Actionable elements


Links and other actionable elements must be clearly distinguishable.


All users must be able to determine if an element is actionable or if it is static content. Actionable elements are links, buttons, navigation and other control features, including swipe areas on touch devices that might be less obvious.

Actionable elements must be identified visually, by convention, and by information provided to assistive technologies. This can be achieved using platform native elements such as links, buttons, inputs, etc. All elements should have clear labels and, when applicable, a suitable role or trait. See 'Roles, traits and properties' for further information.

Users should be able to control interfaces naturally and intuitively. Where realistic controls are used, such as toggle-buttons and sliders, users expect to interact with them in a literal and familiar way. In a game where the objective is to find an actionable element, it does not need to be obvious at the beginning of play but must be clearly distinguishable when it is located.

Hover states should only act as confirmation that an element is actionable.


When styling actionable elements consider using:

  • underlines for links inline with text,
  • colour highlights and weight variants to make inline actionable elements clear,
  • visible state changes to indicate focus (can be same as hover),
  • arrows to indicate direction of swipe areas.


In addition to visual cues, ensure that traits are set properly and the correct control types are used to display elements. Buttons by default will come with the correct accessibility traits (UIAccessibilityTraitButton). Most controls in iOS already do.

iOS example

// Custom control acts like a button and can be tapped by the user
[customControl setTitle:NSLocalizedString(@"Smile", @"Button title")];
[customControl setAccessibilityTraits:UIAccessibilityTraitButton];                        
// Custom control acts like a button but does not have the correct traits so will be confusing for a VoiceOver user
[customControl setTitle:NSLocalizedString(@"Smile", @"Button title")];                        


In addition to visual cues ensure that the correct widget type is used and contentDescription is set.

Android example

// use of a button with a background image rather than a clickable image 
<button android:background="@drawable/add" android:contentDescription="Add"</button>                        
// use of an image that does not appear clickable
<imageview android:src="@drawable/add" android:contentDescription="Add"</imageview>                        


For all actionable elements, the CSS cursor property should not be overwritten to something that doesn't appear actionable such as the value of "text".

For simulated controls, the appropriate CSS cursor property must be set, for example, pointer, or some other action for drag and drop, etc.

Links could have an underline, however multiple underlined links on mobile can sometimes be hard to read.
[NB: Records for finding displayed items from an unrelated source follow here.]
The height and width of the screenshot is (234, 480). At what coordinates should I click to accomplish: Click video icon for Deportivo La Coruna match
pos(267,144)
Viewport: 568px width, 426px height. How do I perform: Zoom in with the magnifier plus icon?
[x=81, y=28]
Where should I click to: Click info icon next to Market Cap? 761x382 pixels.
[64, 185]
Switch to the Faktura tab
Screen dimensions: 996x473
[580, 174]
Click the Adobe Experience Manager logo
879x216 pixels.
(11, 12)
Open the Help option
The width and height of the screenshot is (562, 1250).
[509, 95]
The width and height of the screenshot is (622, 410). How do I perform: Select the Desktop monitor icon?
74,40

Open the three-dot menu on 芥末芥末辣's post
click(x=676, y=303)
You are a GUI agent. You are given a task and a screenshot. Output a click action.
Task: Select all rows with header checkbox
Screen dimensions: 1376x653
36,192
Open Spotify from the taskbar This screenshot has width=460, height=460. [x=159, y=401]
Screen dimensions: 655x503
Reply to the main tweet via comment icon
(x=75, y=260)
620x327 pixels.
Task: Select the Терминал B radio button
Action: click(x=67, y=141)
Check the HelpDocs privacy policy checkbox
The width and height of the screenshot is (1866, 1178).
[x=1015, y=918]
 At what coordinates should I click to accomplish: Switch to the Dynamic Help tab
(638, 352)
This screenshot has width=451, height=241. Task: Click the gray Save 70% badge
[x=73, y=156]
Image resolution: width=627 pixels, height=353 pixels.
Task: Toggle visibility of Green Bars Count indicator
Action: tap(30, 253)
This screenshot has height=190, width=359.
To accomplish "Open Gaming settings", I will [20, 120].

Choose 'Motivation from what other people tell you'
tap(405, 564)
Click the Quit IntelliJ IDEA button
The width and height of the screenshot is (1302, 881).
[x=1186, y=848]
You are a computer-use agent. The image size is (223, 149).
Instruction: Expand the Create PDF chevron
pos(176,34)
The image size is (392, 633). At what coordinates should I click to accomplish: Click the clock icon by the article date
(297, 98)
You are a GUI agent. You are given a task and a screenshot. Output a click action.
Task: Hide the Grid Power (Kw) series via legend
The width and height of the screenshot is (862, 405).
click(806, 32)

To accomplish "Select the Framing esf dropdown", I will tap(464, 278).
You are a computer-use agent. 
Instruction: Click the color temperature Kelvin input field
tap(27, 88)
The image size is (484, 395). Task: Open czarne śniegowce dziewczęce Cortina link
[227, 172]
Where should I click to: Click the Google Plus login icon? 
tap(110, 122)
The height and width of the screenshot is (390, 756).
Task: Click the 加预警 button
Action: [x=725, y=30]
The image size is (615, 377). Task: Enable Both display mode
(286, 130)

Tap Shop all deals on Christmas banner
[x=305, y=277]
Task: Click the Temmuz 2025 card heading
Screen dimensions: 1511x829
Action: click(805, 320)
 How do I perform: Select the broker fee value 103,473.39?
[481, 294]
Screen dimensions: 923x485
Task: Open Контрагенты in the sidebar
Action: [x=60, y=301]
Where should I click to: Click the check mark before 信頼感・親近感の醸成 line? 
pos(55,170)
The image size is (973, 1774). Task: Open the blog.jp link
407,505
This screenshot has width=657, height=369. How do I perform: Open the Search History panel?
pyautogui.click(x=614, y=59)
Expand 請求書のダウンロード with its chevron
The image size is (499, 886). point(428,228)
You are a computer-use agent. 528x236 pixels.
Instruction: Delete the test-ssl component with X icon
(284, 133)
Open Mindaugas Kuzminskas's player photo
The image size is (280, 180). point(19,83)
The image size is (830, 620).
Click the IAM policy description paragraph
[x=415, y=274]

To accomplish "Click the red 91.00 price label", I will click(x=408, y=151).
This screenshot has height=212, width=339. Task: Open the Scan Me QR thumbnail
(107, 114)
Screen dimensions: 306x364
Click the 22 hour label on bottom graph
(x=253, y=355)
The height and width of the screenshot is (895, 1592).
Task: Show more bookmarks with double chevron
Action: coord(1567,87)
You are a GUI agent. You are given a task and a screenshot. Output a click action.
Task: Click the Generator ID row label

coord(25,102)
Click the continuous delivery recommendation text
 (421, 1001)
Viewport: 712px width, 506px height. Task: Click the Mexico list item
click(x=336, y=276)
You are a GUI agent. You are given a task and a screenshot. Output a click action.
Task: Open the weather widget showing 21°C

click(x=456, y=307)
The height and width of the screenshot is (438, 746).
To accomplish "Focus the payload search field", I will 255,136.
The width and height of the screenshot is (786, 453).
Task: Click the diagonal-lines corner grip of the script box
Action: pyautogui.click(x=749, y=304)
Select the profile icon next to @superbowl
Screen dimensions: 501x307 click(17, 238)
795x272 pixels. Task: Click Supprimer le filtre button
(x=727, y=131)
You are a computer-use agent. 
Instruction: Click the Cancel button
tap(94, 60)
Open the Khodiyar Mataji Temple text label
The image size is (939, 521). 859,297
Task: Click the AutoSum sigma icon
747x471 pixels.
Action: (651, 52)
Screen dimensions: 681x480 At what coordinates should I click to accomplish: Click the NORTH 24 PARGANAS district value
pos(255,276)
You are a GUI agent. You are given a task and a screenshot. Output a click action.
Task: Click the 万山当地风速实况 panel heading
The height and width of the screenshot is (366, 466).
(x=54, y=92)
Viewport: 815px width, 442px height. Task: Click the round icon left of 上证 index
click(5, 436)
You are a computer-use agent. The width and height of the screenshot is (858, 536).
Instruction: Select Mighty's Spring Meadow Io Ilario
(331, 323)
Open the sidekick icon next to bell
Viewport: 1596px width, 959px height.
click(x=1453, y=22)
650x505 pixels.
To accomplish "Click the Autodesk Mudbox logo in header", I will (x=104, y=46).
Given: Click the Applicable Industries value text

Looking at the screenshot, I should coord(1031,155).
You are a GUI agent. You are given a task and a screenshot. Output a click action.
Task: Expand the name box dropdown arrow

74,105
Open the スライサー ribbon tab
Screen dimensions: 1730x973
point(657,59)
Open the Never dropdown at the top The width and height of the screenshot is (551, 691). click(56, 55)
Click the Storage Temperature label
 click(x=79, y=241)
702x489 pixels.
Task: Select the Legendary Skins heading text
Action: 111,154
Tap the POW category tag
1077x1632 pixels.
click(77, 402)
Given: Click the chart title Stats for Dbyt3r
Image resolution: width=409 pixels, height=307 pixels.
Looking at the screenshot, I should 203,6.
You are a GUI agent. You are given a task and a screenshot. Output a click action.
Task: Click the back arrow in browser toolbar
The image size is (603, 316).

Font weight changes, borders or other visual attributes indicating action can also be used.

HTML example

Link with a background that will stand out from surrounding content, and button with a pointer cursor:

	body {
		background: #fff;
	a {
		background: #def;
	button {
		cursor: pointer;

<a href="/">Home</a>

<button type="submit">Search</button>                        

Link with no underline or pointer:

a {
	cursor: text;
	text-decoration: none;

<a href="/">Home</a>                        


  1. Activate a screen reader.
  2. Locate all actionable items.
  3. Verify that the actionable items can be visually distinguished from non-actionable ones.
  4. Verify that the actionable status is indicated by a screen reader.

The following checks are all true:

  • Actionable items can be visually distinguished from non-actionable ones.
  • Actionable items are announced in a way that indicates they are actionable by a screen reader.